= Beginning of Section =

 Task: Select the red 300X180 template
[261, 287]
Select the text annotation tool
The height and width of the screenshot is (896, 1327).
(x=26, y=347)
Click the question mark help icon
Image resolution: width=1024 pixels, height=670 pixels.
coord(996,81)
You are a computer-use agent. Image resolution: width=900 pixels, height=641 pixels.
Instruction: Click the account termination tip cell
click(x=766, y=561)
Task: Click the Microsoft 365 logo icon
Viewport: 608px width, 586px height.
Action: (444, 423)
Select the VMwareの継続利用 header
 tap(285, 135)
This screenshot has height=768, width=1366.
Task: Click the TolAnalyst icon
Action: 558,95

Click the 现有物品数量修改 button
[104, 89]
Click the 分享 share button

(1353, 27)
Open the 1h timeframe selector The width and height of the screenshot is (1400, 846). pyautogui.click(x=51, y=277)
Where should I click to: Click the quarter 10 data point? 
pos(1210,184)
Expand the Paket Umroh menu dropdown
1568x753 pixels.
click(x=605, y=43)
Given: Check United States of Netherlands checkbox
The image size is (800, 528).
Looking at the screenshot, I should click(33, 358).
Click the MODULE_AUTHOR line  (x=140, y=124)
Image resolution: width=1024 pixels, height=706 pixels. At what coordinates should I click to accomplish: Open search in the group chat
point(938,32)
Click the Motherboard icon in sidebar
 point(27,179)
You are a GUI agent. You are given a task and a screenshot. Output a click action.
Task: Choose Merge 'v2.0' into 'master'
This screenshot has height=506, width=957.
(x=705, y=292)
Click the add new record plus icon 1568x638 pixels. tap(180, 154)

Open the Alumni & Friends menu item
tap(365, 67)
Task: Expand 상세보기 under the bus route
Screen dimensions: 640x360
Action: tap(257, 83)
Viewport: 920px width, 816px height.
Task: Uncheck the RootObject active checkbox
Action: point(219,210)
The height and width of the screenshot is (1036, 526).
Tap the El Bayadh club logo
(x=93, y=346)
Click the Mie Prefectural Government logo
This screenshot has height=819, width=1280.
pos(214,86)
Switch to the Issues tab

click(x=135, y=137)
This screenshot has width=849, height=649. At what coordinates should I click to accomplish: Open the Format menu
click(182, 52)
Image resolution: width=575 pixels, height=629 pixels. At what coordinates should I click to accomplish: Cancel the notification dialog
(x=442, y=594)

= End of Section =

▶ _INSTRUCTIONS FOR THE TASK_
Quote exactly what appears from the line containing "Image resolution: width=575" through the final line of the listing above, including both of those lines.

▶ _ANSWER BELOW_
Image resolution: width=575 pixels, height=629 pixels. At what coordinates should I click to accomplish: Cancel the notification dialog
(x=442, y=594)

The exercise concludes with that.